Please reproduce verbatim the lines below, from the first through the one with "770x422 pixels.".

>>>

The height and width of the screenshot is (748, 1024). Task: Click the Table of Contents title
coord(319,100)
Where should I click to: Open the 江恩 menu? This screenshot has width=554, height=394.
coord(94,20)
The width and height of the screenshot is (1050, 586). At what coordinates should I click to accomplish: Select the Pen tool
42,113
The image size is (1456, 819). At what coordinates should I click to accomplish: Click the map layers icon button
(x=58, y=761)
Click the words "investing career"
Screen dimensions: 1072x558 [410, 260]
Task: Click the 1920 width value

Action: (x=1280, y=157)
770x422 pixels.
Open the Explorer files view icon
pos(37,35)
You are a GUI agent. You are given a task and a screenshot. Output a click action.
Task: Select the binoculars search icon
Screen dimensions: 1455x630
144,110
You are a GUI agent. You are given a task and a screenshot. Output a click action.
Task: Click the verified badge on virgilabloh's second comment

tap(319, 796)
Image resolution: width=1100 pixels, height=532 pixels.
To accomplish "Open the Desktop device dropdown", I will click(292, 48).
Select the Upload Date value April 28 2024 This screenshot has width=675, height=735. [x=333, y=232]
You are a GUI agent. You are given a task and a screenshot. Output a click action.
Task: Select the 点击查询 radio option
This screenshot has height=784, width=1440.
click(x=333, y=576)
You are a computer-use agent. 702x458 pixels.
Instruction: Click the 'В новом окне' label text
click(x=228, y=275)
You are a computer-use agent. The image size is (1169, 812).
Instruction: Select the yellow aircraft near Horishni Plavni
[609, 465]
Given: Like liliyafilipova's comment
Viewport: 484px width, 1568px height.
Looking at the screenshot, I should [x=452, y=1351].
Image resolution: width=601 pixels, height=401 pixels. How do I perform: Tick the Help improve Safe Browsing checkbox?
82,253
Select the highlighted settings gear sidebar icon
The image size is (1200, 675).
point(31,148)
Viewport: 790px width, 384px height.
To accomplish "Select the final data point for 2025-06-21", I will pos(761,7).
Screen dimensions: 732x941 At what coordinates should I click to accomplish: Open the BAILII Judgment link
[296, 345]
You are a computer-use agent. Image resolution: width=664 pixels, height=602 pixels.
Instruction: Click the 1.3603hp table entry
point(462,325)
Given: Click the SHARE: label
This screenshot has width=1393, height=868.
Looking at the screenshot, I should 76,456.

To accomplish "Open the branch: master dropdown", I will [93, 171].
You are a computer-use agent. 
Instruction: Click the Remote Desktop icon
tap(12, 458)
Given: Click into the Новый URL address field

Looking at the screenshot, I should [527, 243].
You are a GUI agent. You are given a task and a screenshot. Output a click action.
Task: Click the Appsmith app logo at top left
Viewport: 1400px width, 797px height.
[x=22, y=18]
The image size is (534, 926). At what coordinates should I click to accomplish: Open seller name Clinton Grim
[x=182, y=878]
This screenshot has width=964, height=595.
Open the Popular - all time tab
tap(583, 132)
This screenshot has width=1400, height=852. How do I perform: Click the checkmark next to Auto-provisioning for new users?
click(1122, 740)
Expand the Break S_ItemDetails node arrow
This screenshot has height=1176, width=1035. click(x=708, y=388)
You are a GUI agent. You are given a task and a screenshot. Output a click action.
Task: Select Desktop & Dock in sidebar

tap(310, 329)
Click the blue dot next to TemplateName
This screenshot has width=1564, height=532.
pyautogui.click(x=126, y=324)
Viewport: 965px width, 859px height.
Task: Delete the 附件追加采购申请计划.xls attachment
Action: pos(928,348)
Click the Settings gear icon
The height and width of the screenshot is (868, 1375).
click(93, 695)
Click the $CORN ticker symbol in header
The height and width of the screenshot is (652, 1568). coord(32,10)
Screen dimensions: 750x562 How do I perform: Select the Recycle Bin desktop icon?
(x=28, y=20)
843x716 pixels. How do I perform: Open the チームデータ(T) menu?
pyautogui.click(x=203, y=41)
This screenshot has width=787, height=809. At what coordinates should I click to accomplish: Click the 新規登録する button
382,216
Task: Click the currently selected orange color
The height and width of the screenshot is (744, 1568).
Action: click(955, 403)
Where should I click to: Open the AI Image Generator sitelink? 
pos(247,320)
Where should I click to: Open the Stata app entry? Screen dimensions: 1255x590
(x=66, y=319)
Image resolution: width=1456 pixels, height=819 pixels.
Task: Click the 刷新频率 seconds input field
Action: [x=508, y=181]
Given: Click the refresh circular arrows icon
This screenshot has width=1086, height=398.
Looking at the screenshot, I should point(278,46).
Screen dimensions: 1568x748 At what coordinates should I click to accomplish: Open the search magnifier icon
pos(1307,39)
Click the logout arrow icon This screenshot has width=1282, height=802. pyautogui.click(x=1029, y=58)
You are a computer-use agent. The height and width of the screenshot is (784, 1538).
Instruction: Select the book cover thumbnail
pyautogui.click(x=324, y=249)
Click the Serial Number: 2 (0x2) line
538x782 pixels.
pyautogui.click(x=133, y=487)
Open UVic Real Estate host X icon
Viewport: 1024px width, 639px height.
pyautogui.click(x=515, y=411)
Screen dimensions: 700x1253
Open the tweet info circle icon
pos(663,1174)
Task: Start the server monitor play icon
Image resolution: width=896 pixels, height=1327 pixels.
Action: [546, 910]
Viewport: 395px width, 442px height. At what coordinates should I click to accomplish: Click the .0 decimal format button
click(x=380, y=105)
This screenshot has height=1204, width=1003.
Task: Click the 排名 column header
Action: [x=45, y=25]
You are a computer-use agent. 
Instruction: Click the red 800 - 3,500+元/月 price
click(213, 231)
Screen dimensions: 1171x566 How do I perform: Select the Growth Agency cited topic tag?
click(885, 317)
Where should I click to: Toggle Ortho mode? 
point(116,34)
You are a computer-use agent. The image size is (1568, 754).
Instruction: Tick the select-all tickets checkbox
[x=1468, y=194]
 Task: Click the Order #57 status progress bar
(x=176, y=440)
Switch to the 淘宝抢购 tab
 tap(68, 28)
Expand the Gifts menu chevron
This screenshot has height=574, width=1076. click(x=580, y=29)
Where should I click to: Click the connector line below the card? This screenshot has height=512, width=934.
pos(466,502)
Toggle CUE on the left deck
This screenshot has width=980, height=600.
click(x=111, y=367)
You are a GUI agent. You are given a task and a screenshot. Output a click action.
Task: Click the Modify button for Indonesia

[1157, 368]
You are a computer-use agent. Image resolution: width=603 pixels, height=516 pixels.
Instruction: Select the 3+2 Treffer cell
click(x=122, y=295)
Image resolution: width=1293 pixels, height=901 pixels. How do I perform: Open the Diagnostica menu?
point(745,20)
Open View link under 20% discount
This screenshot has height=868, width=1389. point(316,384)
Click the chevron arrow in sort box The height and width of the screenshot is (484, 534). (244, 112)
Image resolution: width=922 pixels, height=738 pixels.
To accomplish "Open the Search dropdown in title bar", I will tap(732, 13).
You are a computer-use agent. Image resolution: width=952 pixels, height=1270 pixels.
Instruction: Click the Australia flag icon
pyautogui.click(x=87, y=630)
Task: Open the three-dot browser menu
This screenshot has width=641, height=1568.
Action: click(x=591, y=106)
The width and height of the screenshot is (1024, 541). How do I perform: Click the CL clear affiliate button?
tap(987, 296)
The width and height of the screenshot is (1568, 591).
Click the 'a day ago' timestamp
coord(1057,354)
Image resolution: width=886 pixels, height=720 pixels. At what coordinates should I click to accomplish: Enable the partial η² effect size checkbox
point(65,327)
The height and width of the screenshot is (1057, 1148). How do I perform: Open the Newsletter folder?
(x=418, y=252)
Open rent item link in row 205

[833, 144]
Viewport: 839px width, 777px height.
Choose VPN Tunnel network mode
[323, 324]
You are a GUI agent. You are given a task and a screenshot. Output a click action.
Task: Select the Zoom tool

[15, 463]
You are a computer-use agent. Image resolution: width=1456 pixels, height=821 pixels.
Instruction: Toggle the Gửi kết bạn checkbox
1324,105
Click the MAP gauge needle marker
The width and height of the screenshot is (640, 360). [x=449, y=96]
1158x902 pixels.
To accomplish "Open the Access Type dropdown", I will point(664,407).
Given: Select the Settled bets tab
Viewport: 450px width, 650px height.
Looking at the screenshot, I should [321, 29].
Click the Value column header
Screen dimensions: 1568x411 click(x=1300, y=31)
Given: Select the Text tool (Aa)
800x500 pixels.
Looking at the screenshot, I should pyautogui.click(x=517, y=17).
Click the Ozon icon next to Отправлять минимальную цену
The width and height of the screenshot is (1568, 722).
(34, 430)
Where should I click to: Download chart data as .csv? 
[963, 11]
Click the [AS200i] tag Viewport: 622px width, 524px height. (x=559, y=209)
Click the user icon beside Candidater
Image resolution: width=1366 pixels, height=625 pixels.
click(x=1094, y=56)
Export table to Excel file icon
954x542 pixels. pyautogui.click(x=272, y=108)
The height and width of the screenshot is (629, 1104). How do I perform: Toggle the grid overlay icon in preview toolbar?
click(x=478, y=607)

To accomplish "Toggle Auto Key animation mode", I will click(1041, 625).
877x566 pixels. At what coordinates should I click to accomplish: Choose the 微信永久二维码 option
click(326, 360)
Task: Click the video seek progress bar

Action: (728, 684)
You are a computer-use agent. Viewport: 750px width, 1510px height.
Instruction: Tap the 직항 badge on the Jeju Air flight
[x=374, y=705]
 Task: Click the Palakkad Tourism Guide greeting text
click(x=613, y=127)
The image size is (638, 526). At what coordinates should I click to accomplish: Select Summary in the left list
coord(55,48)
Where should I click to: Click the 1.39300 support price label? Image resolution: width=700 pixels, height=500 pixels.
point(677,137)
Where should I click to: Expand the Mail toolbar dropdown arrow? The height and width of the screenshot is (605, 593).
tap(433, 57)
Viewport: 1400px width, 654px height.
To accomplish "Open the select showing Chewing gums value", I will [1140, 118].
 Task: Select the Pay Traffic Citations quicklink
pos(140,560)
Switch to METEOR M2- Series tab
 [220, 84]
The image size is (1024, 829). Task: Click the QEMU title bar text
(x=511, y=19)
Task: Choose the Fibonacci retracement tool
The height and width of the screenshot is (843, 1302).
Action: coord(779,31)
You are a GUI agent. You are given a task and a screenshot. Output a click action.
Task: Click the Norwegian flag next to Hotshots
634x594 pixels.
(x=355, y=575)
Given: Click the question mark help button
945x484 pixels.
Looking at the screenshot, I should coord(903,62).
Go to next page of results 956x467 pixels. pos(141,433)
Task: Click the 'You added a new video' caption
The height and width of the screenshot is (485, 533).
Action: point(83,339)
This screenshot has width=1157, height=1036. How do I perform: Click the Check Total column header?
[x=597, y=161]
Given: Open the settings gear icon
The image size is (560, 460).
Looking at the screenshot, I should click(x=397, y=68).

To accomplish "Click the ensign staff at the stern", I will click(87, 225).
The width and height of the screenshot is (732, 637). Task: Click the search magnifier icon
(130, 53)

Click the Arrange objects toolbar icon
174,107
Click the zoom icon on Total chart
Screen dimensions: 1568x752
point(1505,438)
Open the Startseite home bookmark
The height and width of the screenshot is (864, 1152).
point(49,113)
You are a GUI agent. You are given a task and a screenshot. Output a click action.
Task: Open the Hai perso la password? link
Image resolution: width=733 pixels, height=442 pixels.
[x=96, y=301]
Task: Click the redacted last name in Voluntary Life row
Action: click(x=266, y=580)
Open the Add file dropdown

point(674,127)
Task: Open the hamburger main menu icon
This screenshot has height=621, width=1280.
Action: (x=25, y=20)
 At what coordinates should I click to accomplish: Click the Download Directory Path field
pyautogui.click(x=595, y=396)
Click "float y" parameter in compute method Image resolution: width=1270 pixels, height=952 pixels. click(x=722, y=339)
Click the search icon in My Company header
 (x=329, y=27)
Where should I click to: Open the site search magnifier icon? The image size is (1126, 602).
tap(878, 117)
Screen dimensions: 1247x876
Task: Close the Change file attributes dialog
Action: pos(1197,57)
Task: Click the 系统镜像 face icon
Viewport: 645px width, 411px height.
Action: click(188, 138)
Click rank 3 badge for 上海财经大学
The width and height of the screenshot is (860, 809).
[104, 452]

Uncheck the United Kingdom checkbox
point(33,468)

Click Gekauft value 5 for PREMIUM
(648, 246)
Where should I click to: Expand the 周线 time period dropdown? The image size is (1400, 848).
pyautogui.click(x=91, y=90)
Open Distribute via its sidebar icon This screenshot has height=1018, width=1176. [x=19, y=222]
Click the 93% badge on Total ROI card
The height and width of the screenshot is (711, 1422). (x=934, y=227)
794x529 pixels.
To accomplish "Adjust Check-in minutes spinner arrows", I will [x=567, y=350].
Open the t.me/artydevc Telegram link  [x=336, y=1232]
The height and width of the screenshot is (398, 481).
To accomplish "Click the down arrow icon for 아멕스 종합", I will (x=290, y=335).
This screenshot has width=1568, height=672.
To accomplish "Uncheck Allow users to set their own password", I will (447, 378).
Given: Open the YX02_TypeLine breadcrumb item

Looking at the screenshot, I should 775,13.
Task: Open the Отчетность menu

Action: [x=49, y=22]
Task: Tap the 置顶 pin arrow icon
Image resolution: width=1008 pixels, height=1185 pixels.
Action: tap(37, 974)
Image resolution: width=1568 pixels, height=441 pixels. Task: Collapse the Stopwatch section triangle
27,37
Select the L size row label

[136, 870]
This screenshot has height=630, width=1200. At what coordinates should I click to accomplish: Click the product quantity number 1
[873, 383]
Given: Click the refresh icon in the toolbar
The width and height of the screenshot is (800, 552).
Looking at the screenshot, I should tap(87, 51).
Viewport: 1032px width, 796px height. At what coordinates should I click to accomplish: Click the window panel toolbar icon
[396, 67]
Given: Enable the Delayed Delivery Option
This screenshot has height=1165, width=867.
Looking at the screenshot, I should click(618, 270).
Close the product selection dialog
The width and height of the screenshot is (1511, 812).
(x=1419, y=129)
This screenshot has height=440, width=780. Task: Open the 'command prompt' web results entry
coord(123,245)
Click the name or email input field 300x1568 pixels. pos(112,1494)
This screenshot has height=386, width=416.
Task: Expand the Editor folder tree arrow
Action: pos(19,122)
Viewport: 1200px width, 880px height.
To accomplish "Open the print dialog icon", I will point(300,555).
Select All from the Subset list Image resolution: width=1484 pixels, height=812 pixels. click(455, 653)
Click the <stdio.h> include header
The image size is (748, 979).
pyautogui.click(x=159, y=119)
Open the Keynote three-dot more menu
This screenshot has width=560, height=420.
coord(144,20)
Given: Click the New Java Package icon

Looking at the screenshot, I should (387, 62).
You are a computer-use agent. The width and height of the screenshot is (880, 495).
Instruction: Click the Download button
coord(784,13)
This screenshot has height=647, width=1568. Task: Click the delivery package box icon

<<<

## Task solution
The height and width of the screenshot is (748, 1024). Task: Click the Table of Contents title
coord(319,100)
Where should I click to: Open the 江恩 menu? This screenshot has width=554, height=394.
coord(94,20)
The width and height of the screenshot is (1050, 586). At what coordinates should I click to accomplish: Select the Pen tool
42,113
The image size is (1456, 819). At what coordinates should I click to accomplish: Click the map layers icon button
(x=58, y=761)
Click the words "investing career"
Screen dimensions: 1072x558 [410, 260]
Task: Click the 1920 width value

Action: (x=1280, y=157)
770x422 pixels.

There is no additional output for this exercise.